サッカーだけではない。2006年に行われた第1回ワールド・ベースボール・クラシック(WBC)では野球韓国代表が第1次ラウンドに続き、第2次ラウンドでも日本代表に連勝。日本代表・イチロー(当時シアトル・マリナーズ)の発言が韓国メディアの報道によって「韓国は30年間日本に勝てない」と曲解され、それを真に受けていた韓国代表は喜びの余りにエンゼル・スタジアムのマウンドに自国の太極旗を突き立てるというパフォーマンスを強行し、ひんしゅくを買った。
それでいながら2009年の第2回WBCでも韓国代表は同じ愚行を平然と繰り返している。2次ラウンドで日本代表に勝利すると懲りずにペトコ・パークのマウンドへ再び太極旗を刺し、悪びれる様子もなく全員で喜びを分かち合っていたのだ。

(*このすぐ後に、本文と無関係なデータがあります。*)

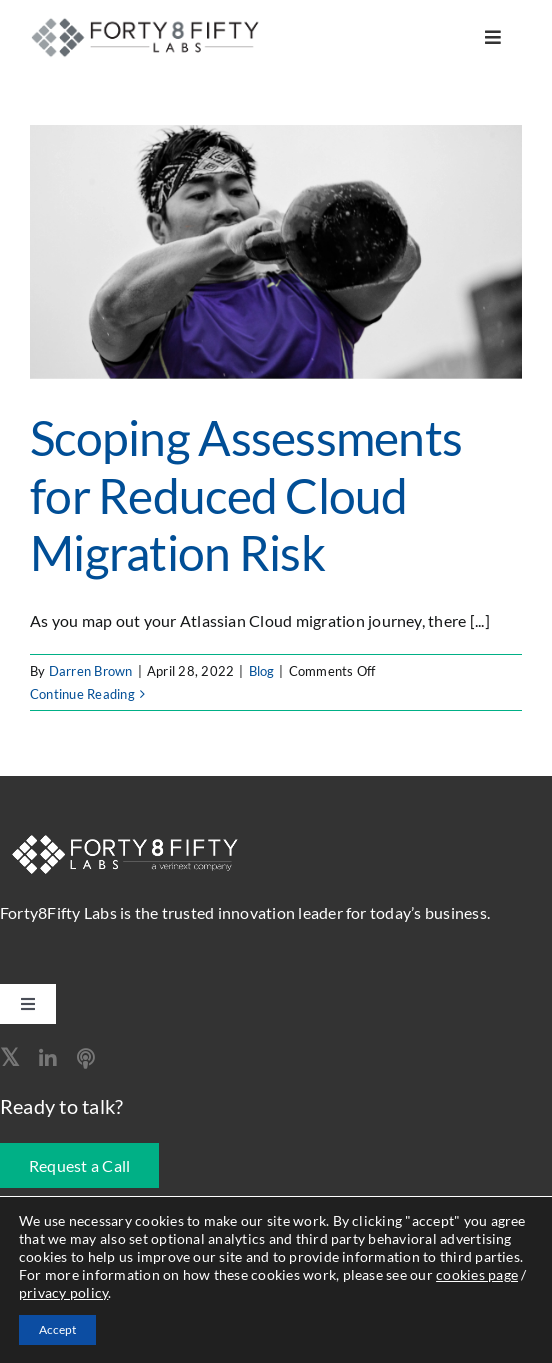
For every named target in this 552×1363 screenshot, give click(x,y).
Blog (262, 671)
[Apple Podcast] (86, 1059)
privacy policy (63, 1292)
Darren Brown (91, 671)
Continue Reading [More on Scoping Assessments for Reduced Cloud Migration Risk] (82, 694)
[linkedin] (48, 1059)
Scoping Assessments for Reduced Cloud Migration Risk (246, 495)
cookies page (477, 1274)
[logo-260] (148, 23)
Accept (57, 1329)
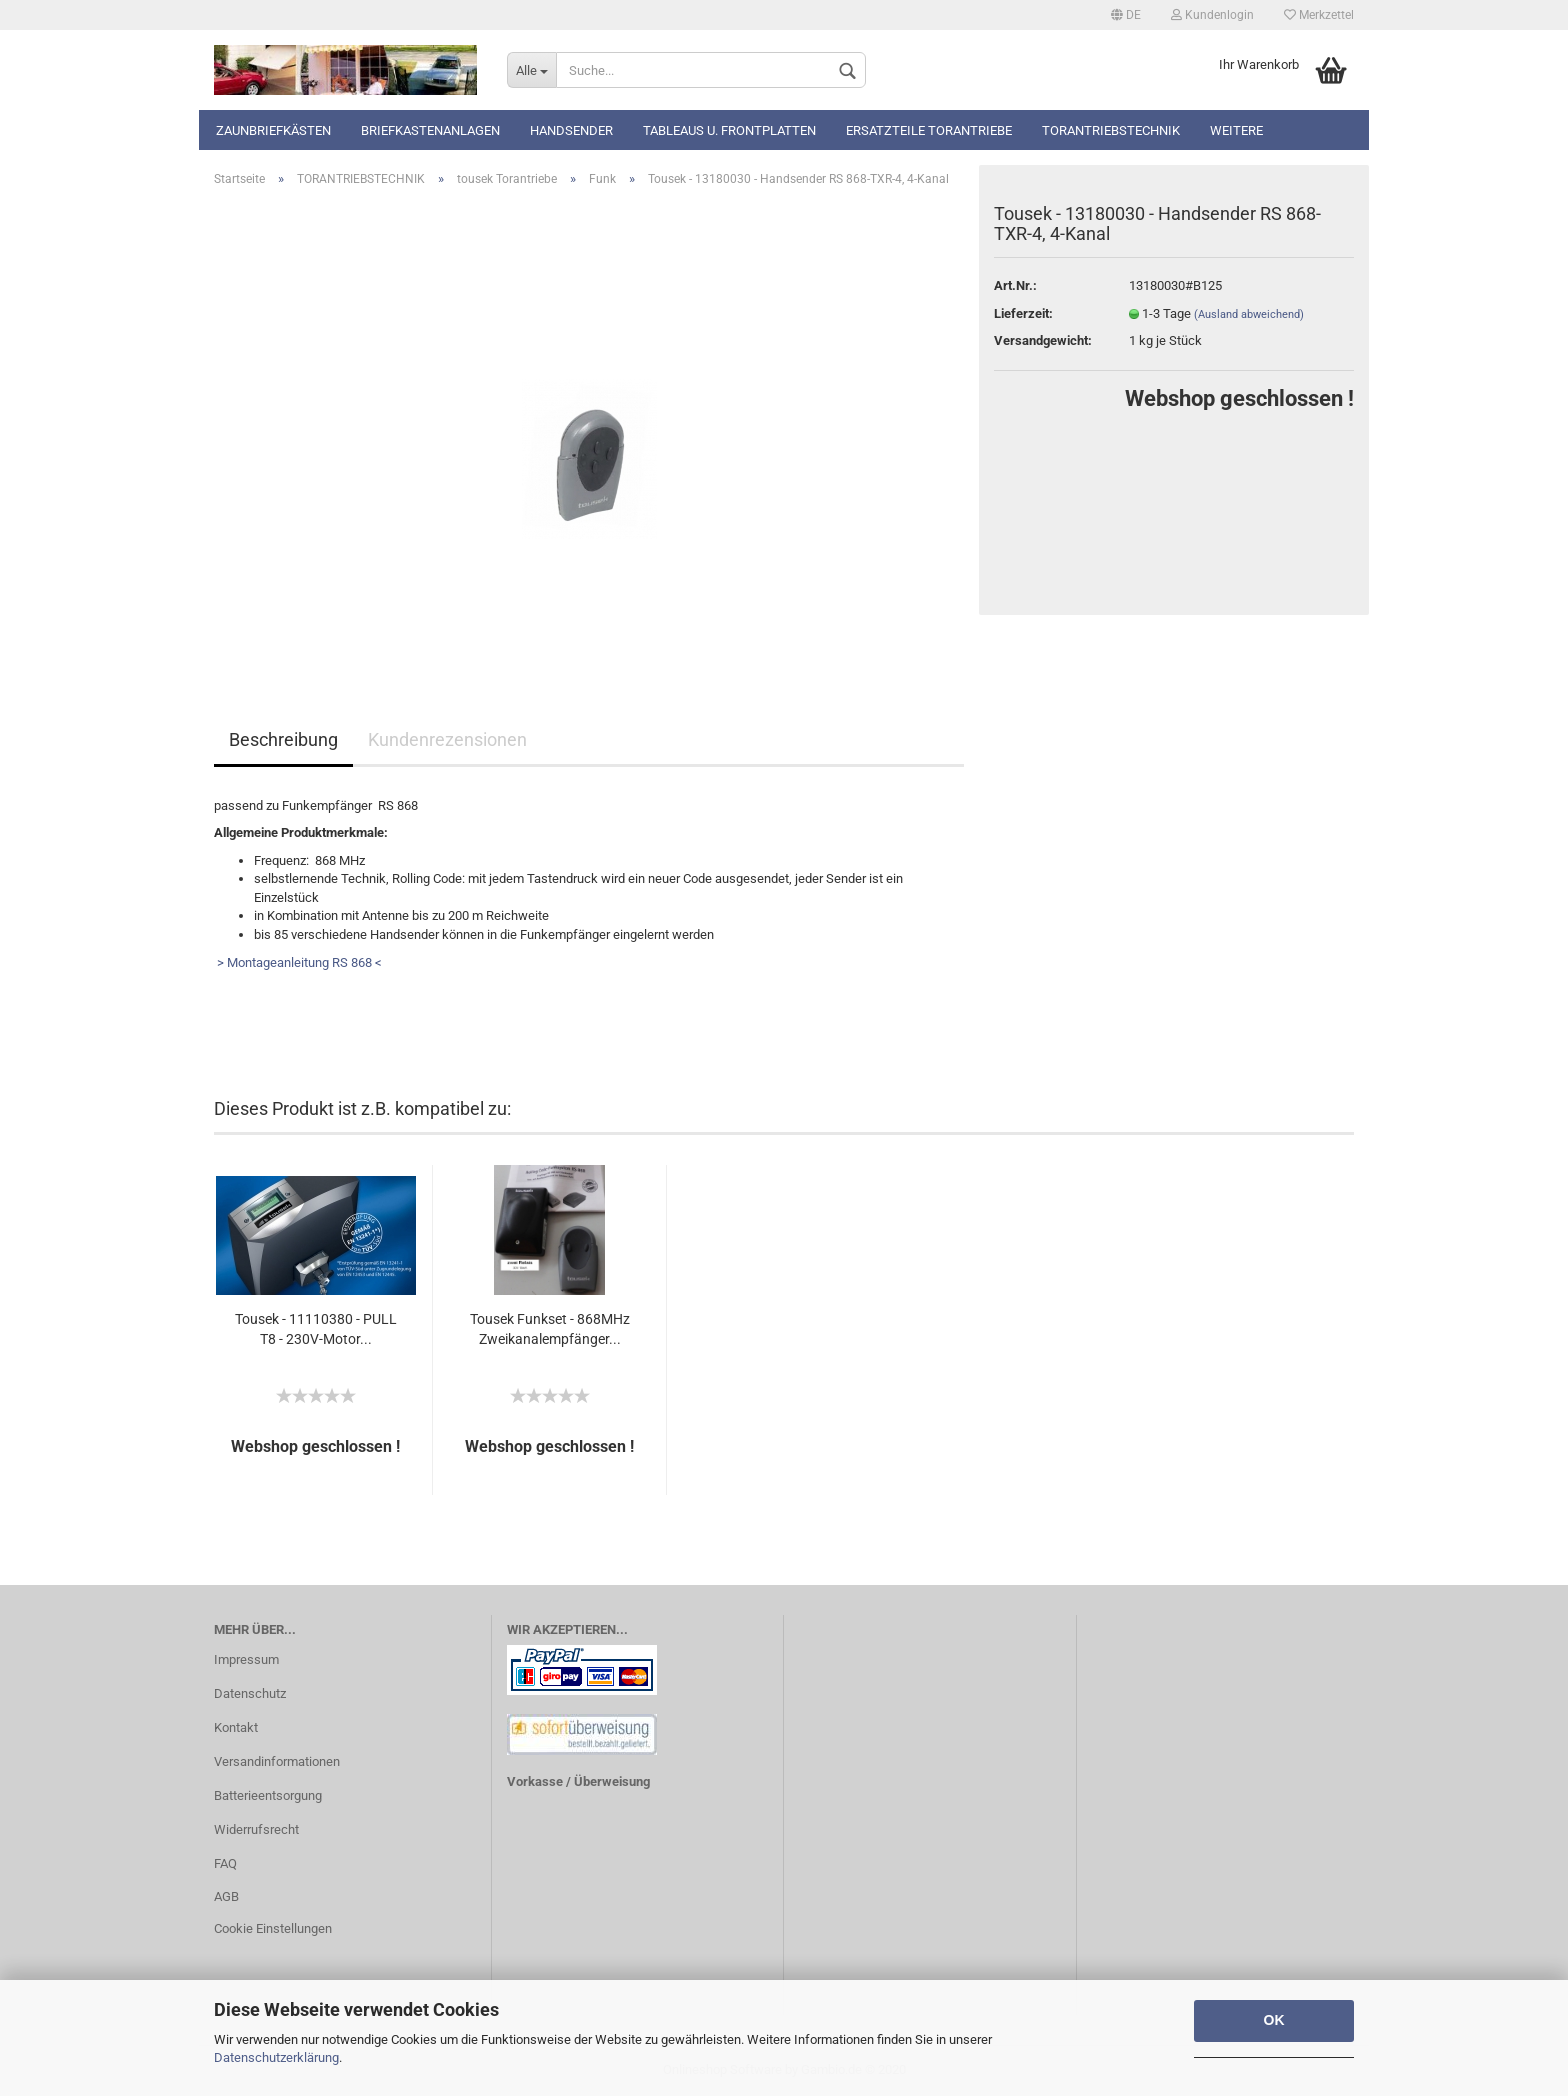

第1、2回WBCともに筆者は韓国代表チームの〝太極旗パフォーマンス〟を現地で取材しながら嫌な気分を味わったが、同じ現場にいた米国人記者たちも「どの競技においても自分の国の国旗を突き刺すという行為は許されない」「韓国は相手国へのリスペクトが欠けている」などと口々に批判を向けていたことを鮮明に覚えている。
一部の愚行で霞む、真面目な韓国人選手の頑張り
韓国から海外に飛び立ち、活躍中の選手は今も数多くいる。これまで筆者はサッカーの孫興慜(ソン・フンミン=トッテナム・ホットスパーFC)、野球の秋信守(チェ・シンス=テキサス・レンジャーズ)を取材する機会に恵まれ、2選手とも非常に向上心が高く人間的にも素晴らしいと感じた。真面目に努力している韓国の選手も大勢いるのだ。ところが、韓国代表を巡ってコンスタントに噴出する反スポーツマン的行為が彼らの頑張りに水を刺すかのごとく「嫌韓ムード」にどんどん拍車をかけていく。いくら頑張っている選手が中にはいても、吹き荒れる逆風によって韓国人選手の評判を落とすことにつながってしまうのである。
日本人の抱く韓国への感情も従軍慰安婦をめぐる財団解散、徴用工訴訟、レーダー照射などの難題によって最悪の状況だ。まずはスポーツの世界からでもいい。韓国側が「今の自分たちのスタンスではまずい」と現状に危機感を覚えることが先決ではないか。個々に常識とマナーの徹底を図り、意識改革を履行させていかなければ、日本を含め世界中からソッポを向かれることになる。もちろん自分のような立場の人間が偉そうに提言したところで、韓国が変わるはずもないだろうが・・・。ただ、今の姿勢のままでは韓国がスポーツ界でも凋落の一途を辿っていくことは目に見えている。